Sophia machte eine kurze Pause, ehe sie fortfuhr.

„Neunzehn Jahre lang habe ich auf die Selbständigkeit meiner Tochter und meine eigene Unabhängigkeit hingearbeitet. Ich habe mir ausgemalt wie es wohl sein würde, wenn ich wieder mein eigener Herr sein werde. Wenn ich endlich all das nachholen kann, was ich in meiner Jugend versäumt habe. Jetzt ist es soweit und ich habe keinen blassen Schimmer, was ich mit meiner Freiheit anfangen soll. Ja ich weiß noch nicht einmal, ob ich überhaupt unabhängig sein möchte. Nach Stefans Tod war Katie mein einziger Lebensinhalt. Es war mein oberstes Ziel aus ihr einen lebenstüchtigen, selbständigen Menschen zu machen. Das ist mir ja wohl gelungen. Und was jetzt?“

„Das ist doch ganz einfach!“

Marie-Agnes stand auf, nahm Sophias Hand und umschloss sie mit ihren beiden Handflächen.

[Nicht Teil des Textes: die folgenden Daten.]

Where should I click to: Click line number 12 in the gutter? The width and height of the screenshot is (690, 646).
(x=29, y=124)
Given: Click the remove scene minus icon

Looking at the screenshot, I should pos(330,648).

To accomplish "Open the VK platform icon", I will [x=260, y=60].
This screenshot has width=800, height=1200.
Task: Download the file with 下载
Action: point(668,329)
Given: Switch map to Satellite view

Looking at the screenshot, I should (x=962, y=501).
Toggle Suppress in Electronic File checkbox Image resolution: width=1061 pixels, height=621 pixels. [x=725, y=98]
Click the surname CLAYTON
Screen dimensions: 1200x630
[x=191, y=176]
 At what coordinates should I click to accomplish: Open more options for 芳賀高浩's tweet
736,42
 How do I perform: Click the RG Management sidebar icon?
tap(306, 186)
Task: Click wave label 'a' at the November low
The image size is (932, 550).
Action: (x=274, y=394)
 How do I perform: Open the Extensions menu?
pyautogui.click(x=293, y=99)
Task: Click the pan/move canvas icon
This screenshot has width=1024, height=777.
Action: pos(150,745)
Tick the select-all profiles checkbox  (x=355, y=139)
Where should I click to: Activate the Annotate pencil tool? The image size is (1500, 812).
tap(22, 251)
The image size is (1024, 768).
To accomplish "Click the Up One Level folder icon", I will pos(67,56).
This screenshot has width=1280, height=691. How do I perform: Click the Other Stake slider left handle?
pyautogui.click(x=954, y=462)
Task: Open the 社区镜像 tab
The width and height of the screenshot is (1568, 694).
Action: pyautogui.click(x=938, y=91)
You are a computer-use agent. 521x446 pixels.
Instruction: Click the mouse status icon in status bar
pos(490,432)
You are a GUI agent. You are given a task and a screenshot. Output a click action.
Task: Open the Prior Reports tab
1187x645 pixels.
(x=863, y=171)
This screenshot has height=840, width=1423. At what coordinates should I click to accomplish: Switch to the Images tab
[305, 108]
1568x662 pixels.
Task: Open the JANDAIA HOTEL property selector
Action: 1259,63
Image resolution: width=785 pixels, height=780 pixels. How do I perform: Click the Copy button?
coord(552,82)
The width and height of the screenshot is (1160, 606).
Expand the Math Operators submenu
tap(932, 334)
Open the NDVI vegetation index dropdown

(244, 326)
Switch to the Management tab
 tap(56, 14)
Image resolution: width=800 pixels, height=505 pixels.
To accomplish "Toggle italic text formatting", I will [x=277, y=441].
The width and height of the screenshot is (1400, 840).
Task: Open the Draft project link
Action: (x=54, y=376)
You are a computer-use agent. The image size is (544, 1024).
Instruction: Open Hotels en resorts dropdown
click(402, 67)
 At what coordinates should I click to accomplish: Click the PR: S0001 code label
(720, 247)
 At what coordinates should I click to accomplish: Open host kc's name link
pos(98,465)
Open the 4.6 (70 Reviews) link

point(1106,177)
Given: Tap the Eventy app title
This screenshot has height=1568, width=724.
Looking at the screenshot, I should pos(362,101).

„Du musst dir ein neues Ziel, einen neuen Lebensinhalt suchen. Du hast dein Leben bisher mit Bravour gemeistert und das war wirklich alles andere als einfach. Du bist noch jung. Schneller als du denken kannst werden neue Aufgaben und Herausforderungen auf dich zukommen.“

„Meinst du?“ Die Skepsis war mehr als deutlich aus Sophias Frage heraus zu hören.

„Ja das meine ich! Kannst einer alten Frau ruhig auch mal etwas glauben“, sagte die Ordensschwester mit einer Bestimmtheit in der Stimme, die jeden aufkommenden Zweifel an ihren Worten im Keim erstickte.